(dpa) - The lights dim, the cameras roll, and a tank rumbles across the screen as a NATO soldier shakes hands with a bearded tribal elder on the plains of Afghanistan.
"Accurate. Timely. Engaging," a tense male voice reads. It could be footage from any TV news station in the world.
But this time, the broadcaster is NATO itself - and the aim of the broadcast is to put right the image of a campaign which, NATO leaders say, risks losing much of its military success because of its inability to gain the media advantage.
"When it comes to video, NATO was in the Stone Age when I took up my post ... We were simply not on the field," NATO Secretary General Jaap de Hoop Scheffer said while launching the alliance's new online TV news service at a summit of NATO leaders in Bucharest.

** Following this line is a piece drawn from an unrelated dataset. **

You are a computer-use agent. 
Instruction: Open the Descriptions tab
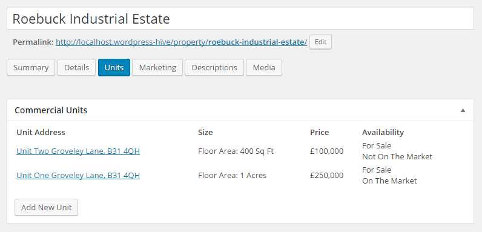[214, 67]
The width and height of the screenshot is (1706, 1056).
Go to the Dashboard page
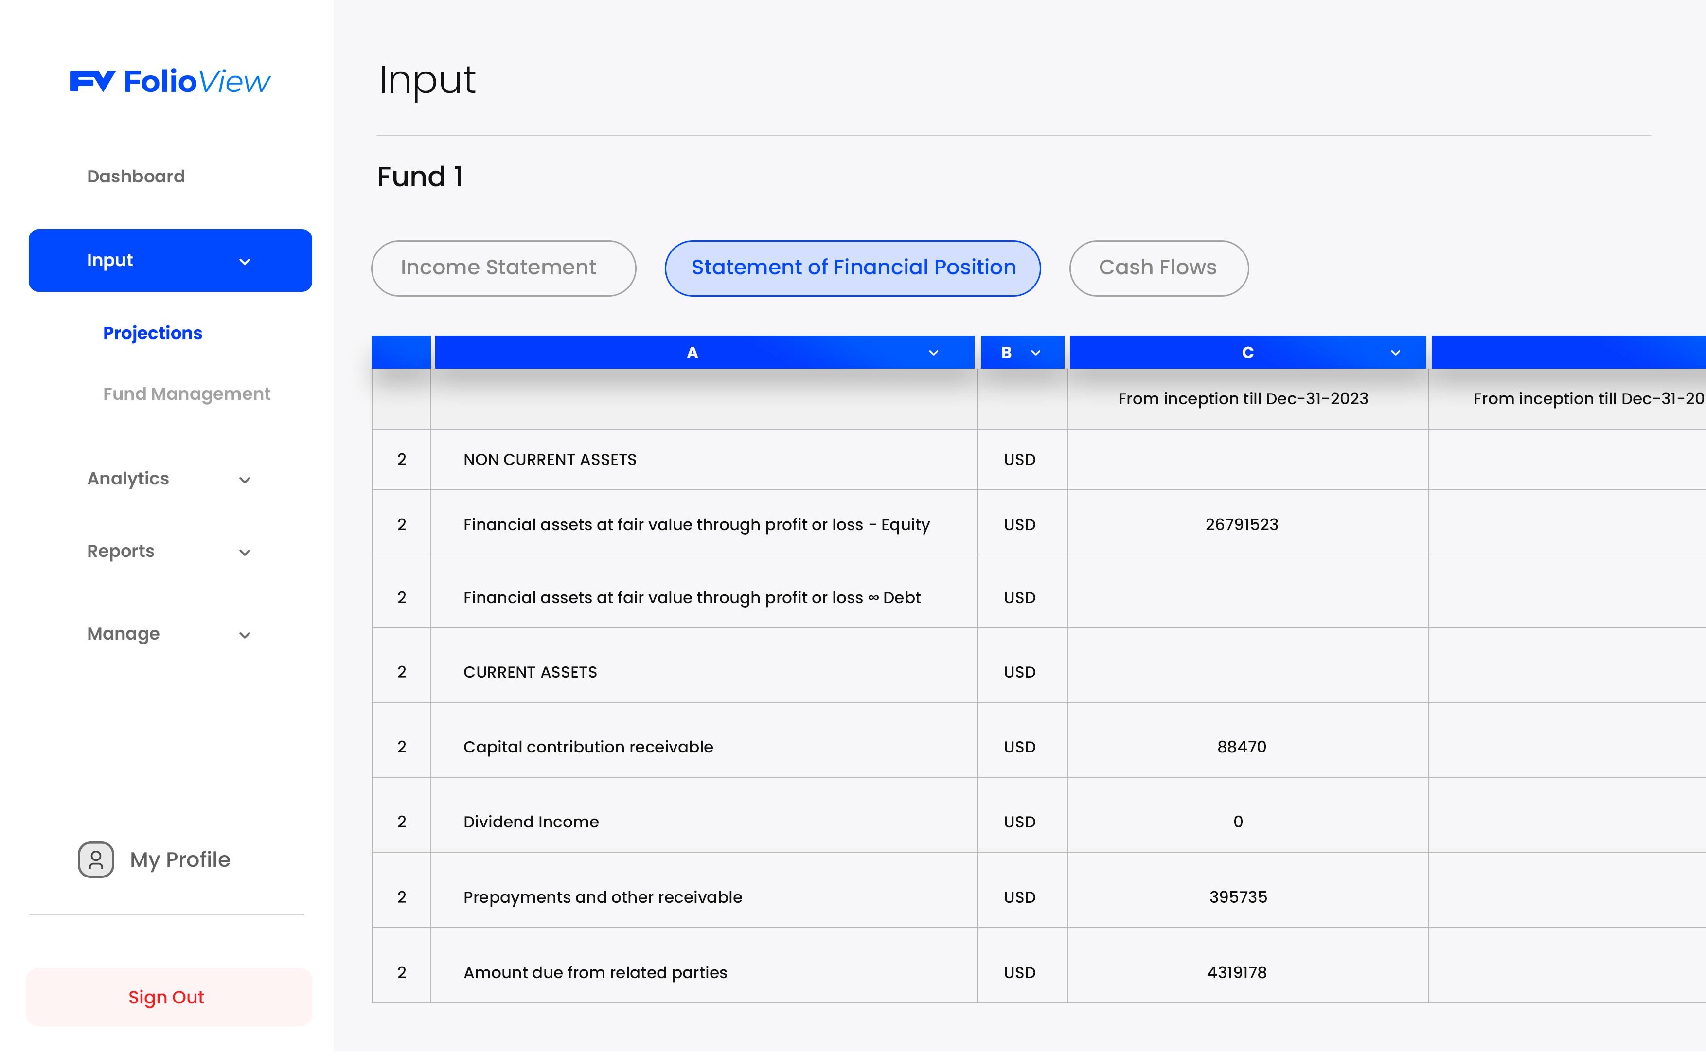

"The extremist groups we face in our operations (in Afghanistan) are very quick to successfully utilize the new media platforms. We had to ensure that NATO can meet the media challenges of the 21st century," Danish Prime Minister Anders Fogh Rasmussen, whose government spearheaded the programme, said.
NATO has been leading the UN-approved International Security Assistance Force (ISAF) in Afghanistan since August 11, 2003, with the stated aim of "assisting the Afghan government in extending its authority across the country and creating a secure environment."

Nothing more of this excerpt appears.